The past fifty years have seen unprecedented progress on almost every dimension of human well-being, including improvements in security, reductions in conflict, and the spread of access to water, food, shelter, health and education. These improvements have not been confined to fast growing countries like South Korea and China; there have also been remarkable improvements in countries which have seen relatively little economic growth in income, such as Mali and Burma. Many of these improvements have been supported and catalysed by foreign aid. As the world becomes more wealthy, we can afford to spend a rising share of our income on overseas aid; and it has been demonstrably successful.

But people from developing countries are clear that development policy today must mean more than giving aid. With growing economic success, they want to benefit more from the resources and services which they supply to the world. They do not want aid as compensation for global trade rules which are stacked against them: they want the rules changed. They do not want merely to be compensated for the damage done to the environment by industrialised countries; they want the destruction of our shared planet to stop.

Developing countries have made great progress on seven of the eightmillennium development goals. But there has been almost none on the eighth, for which the old rich world bears primary responsibility: “Develop a global partnership for development”. For example, the powerful nations have done little to improve the governance of global institutions which they dominate; nor have they developed, as they promised, open, rule-based, predictable, non-discriminatory trading and financial systems.

The Center for Global Development produces an annual index of commitment to development, which scores OECD countries on their policies on trade, the environment, migration, investment, technology transfer, security and aid. You can quibble with the details, but however you look at the trend over 10 years it is difficult to escape the conclusion that there has been very little overall progress in the policies of rich countries which affect prospects in poor countries.

Aid agencies and campaigners make a powerful case for increases in aid, and for improving its quality. But many have neglected the other issues which developing countries are increasingly demanding must be addressed and which are likely to be at least as important. This paralysis in the face of a changing agenda should come as no surprise. All aid agencies have to spend their budget wisely and avoid waste (or worse). But working to improve the policies on fisheries, patents or tax is always discretionary, however important it might be. Nobody in the government department responsible for these policies will complain if the development ministry leaves them alone. The people who stand to lose are in developing countries: and they have no voice and no vote when these priorities are set.

Supplied information
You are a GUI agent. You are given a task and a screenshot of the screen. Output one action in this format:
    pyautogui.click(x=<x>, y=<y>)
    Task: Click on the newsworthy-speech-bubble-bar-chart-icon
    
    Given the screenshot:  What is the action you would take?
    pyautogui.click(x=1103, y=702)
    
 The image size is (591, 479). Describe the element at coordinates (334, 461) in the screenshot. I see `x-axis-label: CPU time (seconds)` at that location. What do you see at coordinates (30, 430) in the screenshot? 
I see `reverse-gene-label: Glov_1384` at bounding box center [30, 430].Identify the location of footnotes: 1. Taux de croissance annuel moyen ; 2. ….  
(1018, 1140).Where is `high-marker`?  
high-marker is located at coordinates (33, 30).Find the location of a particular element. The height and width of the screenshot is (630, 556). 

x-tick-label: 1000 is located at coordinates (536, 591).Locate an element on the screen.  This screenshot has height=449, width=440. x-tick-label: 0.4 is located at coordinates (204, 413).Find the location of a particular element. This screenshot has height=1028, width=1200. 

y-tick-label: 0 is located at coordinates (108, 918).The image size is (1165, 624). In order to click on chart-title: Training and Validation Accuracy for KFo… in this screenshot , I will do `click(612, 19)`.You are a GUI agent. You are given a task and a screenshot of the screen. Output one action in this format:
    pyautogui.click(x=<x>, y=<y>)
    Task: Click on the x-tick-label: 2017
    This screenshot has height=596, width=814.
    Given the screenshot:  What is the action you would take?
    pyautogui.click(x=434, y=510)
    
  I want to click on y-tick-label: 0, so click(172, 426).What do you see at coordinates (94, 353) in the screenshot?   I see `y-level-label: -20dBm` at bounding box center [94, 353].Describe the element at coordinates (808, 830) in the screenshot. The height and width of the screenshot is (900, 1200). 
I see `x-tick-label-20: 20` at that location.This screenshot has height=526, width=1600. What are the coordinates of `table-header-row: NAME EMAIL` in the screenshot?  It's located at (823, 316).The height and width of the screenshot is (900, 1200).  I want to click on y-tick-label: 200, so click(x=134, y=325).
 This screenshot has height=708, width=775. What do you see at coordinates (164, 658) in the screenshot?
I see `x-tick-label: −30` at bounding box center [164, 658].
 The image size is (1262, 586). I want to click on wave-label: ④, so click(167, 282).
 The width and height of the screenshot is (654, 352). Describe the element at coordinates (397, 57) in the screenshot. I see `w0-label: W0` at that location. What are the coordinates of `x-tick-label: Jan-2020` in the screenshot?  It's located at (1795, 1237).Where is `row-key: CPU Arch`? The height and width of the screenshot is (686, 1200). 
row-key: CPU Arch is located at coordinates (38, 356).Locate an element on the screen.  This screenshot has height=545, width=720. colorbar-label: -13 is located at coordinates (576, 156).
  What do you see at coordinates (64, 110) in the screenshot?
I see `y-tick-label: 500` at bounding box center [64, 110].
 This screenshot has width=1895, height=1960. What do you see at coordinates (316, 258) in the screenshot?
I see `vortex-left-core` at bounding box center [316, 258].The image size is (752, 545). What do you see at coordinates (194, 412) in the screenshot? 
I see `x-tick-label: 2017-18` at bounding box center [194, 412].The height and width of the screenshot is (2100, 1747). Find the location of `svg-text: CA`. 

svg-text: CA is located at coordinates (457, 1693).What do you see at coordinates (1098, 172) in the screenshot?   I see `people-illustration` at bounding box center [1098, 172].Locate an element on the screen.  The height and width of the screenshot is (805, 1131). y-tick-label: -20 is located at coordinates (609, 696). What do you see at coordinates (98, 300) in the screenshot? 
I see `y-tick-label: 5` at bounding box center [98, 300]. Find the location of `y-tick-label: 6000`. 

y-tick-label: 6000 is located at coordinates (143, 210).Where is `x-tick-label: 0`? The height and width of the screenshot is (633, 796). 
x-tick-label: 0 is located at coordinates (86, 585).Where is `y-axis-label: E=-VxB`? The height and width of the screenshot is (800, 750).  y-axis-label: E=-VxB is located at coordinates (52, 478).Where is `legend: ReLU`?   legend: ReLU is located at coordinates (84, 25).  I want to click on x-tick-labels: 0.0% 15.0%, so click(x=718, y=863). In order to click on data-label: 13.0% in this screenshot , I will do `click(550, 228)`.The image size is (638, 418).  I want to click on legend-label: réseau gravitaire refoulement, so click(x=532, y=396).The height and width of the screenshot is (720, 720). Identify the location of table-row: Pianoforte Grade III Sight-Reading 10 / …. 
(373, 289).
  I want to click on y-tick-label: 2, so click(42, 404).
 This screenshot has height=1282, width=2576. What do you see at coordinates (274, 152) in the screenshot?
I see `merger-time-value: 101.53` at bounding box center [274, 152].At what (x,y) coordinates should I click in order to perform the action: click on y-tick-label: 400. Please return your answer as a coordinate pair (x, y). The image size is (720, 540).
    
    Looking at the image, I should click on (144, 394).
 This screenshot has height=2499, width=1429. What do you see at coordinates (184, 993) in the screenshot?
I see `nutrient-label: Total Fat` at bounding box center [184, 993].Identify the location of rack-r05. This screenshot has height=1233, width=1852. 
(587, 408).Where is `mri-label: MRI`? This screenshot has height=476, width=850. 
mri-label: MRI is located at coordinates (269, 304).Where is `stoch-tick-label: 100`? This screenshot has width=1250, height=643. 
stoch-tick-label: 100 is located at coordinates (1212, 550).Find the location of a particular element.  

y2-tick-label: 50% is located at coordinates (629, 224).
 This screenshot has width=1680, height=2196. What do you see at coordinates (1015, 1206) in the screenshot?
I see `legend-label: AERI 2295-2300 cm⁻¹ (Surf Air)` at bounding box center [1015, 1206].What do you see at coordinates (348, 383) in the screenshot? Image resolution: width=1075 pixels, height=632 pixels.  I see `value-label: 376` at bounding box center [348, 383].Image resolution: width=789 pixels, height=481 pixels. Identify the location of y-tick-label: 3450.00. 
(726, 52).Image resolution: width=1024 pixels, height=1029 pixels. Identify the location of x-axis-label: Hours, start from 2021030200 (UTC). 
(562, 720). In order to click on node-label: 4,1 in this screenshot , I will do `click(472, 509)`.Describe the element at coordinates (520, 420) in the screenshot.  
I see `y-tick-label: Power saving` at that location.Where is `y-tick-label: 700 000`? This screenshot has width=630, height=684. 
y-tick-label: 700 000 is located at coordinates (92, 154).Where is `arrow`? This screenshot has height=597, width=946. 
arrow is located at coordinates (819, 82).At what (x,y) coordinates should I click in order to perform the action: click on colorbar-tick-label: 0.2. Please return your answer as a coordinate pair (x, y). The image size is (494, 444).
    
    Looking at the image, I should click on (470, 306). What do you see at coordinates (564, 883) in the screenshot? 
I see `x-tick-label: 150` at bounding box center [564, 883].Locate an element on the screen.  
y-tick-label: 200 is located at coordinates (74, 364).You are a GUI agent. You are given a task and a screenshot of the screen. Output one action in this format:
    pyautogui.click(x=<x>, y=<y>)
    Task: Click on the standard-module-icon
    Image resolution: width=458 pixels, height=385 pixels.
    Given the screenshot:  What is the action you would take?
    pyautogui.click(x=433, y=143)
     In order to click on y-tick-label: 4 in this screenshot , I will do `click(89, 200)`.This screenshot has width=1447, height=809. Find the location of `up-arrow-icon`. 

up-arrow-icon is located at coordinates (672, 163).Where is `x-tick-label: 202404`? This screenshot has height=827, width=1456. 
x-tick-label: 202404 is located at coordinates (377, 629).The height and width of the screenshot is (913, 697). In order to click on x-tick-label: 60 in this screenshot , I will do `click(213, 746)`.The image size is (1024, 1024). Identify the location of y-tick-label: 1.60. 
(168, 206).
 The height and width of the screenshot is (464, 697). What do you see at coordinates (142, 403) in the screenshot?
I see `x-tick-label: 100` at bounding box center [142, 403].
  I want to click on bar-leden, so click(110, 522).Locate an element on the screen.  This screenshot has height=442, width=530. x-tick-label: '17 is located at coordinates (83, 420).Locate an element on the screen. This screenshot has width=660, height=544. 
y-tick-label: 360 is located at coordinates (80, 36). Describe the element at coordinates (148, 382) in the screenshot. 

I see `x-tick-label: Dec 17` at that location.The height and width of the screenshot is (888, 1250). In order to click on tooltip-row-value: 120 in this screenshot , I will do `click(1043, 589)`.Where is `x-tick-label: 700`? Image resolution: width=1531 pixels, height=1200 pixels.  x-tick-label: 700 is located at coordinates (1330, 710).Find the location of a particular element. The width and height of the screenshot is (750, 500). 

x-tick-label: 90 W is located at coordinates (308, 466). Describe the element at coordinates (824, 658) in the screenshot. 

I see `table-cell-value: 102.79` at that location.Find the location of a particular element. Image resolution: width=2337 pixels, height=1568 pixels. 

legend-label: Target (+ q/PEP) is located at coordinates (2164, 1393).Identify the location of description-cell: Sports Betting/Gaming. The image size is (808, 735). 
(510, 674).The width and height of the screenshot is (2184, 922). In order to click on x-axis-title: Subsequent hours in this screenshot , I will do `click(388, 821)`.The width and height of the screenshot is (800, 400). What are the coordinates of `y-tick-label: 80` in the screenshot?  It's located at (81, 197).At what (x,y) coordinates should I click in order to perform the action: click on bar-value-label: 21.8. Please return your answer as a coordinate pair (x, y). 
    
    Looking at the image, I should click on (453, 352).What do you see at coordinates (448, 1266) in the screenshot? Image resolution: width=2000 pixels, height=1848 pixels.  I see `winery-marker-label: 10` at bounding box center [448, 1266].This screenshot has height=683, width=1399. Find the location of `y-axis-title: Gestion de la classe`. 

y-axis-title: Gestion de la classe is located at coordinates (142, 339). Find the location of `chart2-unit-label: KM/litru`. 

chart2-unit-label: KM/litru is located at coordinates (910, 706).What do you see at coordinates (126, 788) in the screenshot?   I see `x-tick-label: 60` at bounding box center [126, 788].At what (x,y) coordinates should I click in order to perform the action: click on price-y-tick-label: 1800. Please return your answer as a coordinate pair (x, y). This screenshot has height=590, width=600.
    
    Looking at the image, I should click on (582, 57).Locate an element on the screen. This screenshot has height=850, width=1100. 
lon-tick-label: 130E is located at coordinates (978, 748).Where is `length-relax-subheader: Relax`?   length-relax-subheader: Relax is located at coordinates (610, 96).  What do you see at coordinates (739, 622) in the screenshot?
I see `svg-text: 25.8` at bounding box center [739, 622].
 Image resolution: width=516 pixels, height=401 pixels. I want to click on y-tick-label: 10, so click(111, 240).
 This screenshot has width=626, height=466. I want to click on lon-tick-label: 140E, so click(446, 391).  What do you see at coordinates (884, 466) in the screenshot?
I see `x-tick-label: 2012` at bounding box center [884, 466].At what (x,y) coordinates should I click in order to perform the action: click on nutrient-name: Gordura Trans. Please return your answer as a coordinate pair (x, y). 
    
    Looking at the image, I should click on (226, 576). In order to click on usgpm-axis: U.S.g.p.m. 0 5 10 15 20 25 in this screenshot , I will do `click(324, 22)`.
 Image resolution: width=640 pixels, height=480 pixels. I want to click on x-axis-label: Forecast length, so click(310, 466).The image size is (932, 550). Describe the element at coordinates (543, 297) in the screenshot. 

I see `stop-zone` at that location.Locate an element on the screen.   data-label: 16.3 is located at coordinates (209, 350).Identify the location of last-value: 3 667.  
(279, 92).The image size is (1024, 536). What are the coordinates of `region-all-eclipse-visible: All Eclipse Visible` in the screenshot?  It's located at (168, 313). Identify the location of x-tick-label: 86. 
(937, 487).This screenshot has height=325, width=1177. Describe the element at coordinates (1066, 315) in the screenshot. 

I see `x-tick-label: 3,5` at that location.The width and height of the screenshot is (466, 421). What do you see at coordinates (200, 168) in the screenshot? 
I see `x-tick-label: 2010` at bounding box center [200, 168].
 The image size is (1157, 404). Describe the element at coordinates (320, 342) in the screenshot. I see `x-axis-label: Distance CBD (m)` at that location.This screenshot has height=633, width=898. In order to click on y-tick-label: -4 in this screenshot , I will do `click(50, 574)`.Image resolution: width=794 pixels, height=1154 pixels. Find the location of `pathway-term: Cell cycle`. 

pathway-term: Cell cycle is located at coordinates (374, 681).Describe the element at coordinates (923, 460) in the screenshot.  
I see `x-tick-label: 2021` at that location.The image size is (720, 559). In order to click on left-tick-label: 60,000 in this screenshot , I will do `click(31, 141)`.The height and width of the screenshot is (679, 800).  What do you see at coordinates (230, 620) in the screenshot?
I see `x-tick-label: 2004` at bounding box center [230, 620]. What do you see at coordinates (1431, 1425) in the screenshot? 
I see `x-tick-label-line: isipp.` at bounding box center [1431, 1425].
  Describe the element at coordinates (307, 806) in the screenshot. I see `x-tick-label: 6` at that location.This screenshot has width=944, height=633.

Required work
• 1. Reproduce everything in the development policy passage from "The past fifty" down to "been demonstrably successful.".
• 2. In the development policy passage, which countries does the Center for Global Development's annual index score?
• 3. Pick up the development policy passage after its final sentence and keep writing.

Exercise responses
• 1.
The past fifty years have seen unprecedented progress on almost every dimension of human well-being, including improvements in security, reductions in conflict, and the spread of access to water, food, shelter, health and education. These improvements have not been confined to fast growing countries like South Korea and China; there have also been remarkable improvements in countries which have seen relatively little economic growth in income, such as Mali and Burma. Many of these improvements have been supported and catalysed by foreign aid. As the world becomes more wealthy, we can afford to spend a rising share of our income on overseas aid; and it has been demonstrably successful.

• 2. OECD countries

• 3.
In the 21st century development policy is shifting to promoting a fair and effective global economic system, supported by investment in public goods, overseen by effective and legitimate institutions. Aid can help to protect and support who are disadvantaged by change. But aid agencies, NGOs and policy-makers will increasingly have to look beyond the management of aid, for which their organisations are organised, to a much broader agenda and new and unfamiliar ways of working.

Owen Barder is senior fellow and director for Europe at the Centre for Global Development. He tweets as @owenbarder

3 responses to “Development policy at the fin de siècle”

  1. dean cole avatar
    dean cole

    Paragraph 3 “Reduction in conflict” Nonsense! “Increase in conflict”! Thanks to the most active terrorists on the planet, The American government!!

    1. Owen Barder avatar

      Dean – the figures are here.

  2. Sam Gardner avatar

    Hi Owen, 

    You are 100 % right of course in what you say, and as usual, you say it eloquently.

    I remember when I was a child, and people with a marxist schooling dominated the development agenda, the plea was identical: the need to change the terms of trade,  to have more equitable legal base for international issues, etc. 

    This agenda was lost when the government money came in, and projects drew all attention.